A single hair left at a rape scene almost 30 years ago could be the evidence that keeps a convicted rapist behind bars.

DNA testing linked the hair from a 1977 sexual assault to Robert L. Fellows. He is in prison for a conviction in another rape that same year but is eligible for parole.

Fellows, 55, remains a suspect in more than a dozen so-called pillowcase rapes that terrorized the midtown and Country Club Plaza areas in 1976 and 1977. A serial rapist used a pillowcase or other cloth to keep victims from seeing his face.

The attacks began shortly after Fellows’ August 1976 release from prison for another rape, Jackson County Prosecutor Mike Sanders said, and ended after his May 1977 arrest for one pillowcase rape. He was convicted in that case and sentenced to 75 years.

Now authorities contend that DNA from a hair left in a bathroom during a March 16, 1977, sexual assault matched his DNA in a felon database. Sanders unsealed new charges against Fellows: two counts of rape and one each of sodomy and robbery in a crime that reaches back almost three decades.

"This is the oldest cold-hit DNA case to be charged in this region’s history," Sanders said at a courthouse news conference.

The previous record, he said, involved Lorenzo Gilyard, an alleged serial rapist and murderer whom DNA linked to a woman found dead in April 1977.

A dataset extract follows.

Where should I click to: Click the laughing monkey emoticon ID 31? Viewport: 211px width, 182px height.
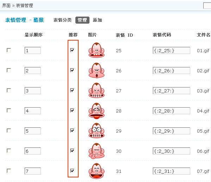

Sanders would not comment on the other unsolved rape cases. Kansas City Police Sgt. Kevin Kilkenny of the sex crimes unit said the crime lab was working on physical evidence from some of them.

"The evidence is almost 30 years old," he said, "and some of it is degraded."

He and Sanders praised past police work in which officers found and saved such evidence long before DNA testing existed.

According to the new court records Tuesday:

Fellows entered the apartment of a sleeping woman in the 600 block of East 40th Street. He told her he had a knife and covered her head with a pillow. He tied a dish towel around her eyes, bound her hands with pantyhose, stuffed a gag into her mouth and took her money.

As he raped her, he kept asking if she enjoyed it. Then he went into the bathroom, cleaned up and returned to rape her again and sodomize her.

Then he asked her to meet him in a park and left. She called police. The next day, the rapist phoned her and wanted to know where she was when she didn’t meet him in the park.

Sanders said Tuesday that the victim was pleased about the charges.